El plan de trabajo de Von der Leyen para su primer año en el cargo

EFE/ARCHIVO

¿Qué planea lograr la conservadora alemana Ursula Von der Leyen en su primer año como presidenta de la Comisión Europea (CE)? Este jueves dará algunas claves al respecto al presentar ante el pleno del Parlamento Europeo su programa de trabajo para 2020, del que forman parte un total de 43 propuestas sobre cambio climático, migración, digitalización y otros muchos asuntos que acaba de divulgar el Ejecutivo comunitario.

También en Bruselas, el Banco Europeo de Inversiones (BEI) presentará su informe anual correspondiente a 2019. Uno de los principales objetivos de la entidad es dejar de financiar proyectos ligados a los combustibles fósiles, incluido el gas natural, a partir de finales de 2021. Se trata de una decisión sin precedentes para un inversor internacional y que supone un paso importante en la estrategia europea contra el cambio climático. Además, el BEI prevé aumentar su financiación a iniciativas de acción climática y sostenibilidad de modo que para 2025 supongan el 50 % de sus operaciones e invertir en total un billón de euros en estos proyectos entre 2021 y 2030.
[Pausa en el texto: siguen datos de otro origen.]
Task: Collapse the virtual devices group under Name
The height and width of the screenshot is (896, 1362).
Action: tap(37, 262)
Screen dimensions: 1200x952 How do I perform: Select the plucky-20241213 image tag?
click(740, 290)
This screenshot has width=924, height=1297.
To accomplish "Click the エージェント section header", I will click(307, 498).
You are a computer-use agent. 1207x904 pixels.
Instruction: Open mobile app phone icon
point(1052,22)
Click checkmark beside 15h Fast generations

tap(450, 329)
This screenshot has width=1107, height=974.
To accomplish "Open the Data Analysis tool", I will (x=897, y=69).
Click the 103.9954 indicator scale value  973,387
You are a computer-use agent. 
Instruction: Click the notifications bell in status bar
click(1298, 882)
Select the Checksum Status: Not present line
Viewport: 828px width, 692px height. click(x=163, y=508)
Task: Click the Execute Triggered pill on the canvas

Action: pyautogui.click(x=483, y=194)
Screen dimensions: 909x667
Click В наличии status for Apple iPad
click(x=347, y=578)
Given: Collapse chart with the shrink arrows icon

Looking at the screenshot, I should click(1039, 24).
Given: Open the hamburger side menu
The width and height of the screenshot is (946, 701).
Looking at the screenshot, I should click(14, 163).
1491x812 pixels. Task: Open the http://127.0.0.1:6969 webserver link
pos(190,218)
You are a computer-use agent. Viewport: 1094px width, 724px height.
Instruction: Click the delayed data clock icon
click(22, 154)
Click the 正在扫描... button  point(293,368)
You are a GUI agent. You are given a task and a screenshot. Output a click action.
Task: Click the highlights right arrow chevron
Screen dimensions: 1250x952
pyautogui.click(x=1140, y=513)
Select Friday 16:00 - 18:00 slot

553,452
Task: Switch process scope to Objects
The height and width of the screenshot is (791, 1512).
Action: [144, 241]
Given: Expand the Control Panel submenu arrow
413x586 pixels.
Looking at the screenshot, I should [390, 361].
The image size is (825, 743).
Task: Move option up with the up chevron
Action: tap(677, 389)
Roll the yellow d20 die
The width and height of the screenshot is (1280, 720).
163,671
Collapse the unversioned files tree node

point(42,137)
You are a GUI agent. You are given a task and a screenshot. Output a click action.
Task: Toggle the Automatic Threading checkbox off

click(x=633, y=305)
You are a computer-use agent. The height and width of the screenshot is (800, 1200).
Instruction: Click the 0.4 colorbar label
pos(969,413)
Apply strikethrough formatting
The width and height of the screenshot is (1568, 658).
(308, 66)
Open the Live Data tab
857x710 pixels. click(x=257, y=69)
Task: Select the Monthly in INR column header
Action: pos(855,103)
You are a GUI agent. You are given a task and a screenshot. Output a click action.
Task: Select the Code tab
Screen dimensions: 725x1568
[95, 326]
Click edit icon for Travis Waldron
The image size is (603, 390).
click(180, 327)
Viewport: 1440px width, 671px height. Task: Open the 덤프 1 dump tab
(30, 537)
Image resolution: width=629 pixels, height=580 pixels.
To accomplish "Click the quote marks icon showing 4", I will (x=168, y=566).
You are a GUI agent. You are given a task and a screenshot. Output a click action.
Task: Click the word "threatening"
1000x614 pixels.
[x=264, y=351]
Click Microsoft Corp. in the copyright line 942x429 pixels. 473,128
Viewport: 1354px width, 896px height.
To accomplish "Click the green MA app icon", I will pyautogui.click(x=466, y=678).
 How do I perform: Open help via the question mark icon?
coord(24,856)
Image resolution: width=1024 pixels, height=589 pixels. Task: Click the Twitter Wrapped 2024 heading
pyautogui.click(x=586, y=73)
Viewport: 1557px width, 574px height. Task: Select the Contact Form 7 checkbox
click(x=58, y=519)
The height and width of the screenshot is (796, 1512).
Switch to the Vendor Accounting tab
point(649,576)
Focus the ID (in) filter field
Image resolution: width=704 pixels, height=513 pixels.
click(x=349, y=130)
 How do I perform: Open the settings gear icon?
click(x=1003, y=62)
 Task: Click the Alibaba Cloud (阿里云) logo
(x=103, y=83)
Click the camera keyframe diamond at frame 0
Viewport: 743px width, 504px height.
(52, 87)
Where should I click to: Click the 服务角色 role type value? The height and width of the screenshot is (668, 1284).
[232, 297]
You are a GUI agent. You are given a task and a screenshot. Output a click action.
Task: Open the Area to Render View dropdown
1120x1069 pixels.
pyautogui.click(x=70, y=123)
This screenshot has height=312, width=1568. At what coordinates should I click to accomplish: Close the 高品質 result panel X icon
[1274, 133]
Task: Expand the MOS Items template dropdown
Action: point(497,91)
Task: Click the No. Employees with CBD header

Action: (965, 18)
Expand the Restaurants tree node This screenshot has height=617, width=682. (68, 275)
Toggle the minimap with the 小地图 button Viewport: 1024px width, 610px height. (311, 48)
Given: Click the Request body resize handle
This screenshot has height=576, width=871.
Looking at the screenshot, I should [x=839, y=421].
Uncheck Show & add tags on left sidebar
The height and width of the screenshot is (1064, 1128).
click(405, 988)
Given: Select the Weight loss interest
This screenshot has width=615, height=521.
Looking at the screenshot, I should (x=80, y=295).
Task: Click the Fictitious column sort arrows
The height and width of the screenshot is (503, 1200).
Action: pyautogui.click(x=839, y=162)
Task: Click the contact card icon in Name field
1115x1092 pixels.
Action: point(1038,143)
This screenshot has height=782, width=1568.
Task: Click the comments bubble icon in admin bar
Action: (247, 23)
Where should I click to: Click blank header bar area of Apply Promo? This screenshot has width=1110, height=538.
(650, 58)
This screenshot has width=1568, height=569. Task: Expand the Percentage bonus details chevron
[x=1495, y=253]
En Londres el primer ministro británico, Boris Johnson, se reunirá este jueves con el secretario de Estado de Estados Unidos, Mike Pompeo, para reafirmar la especial relación que mantendrán ambos países tras la salida del Reino Unido de la Unión Europea (UE). A un día del adiós, defensores y opositores del “brexit” preparan actos para la noche del viernes. Por otro lado, el negociador principal de la UE para el “brexit”, el francés Michel Barnier, visita España para entrevistarse con el presidente del Gobierno, Pedro Sánchez, y conocer las prioridades del país para la relación futura con el Reino Unido.

La Organización Mundial de la Salud (OMS) ha vuelto a convocar un comité de emergencia para decidir si declara o no emergencia internacional por el coronavirus de Wuhan, ante los primeros casos de transmisión entre humanos fuera de China. Las grandes aerolíneas han empezado a cancelar sus vuelos a China, tal y como hicieron el miércoles Bristish Airways, Lufthansa, Iberia, KLM o Air France, mientras agencias y turoperadores llaman a la calma, pero abogan por suspender o aplazar los viajes a ese destino.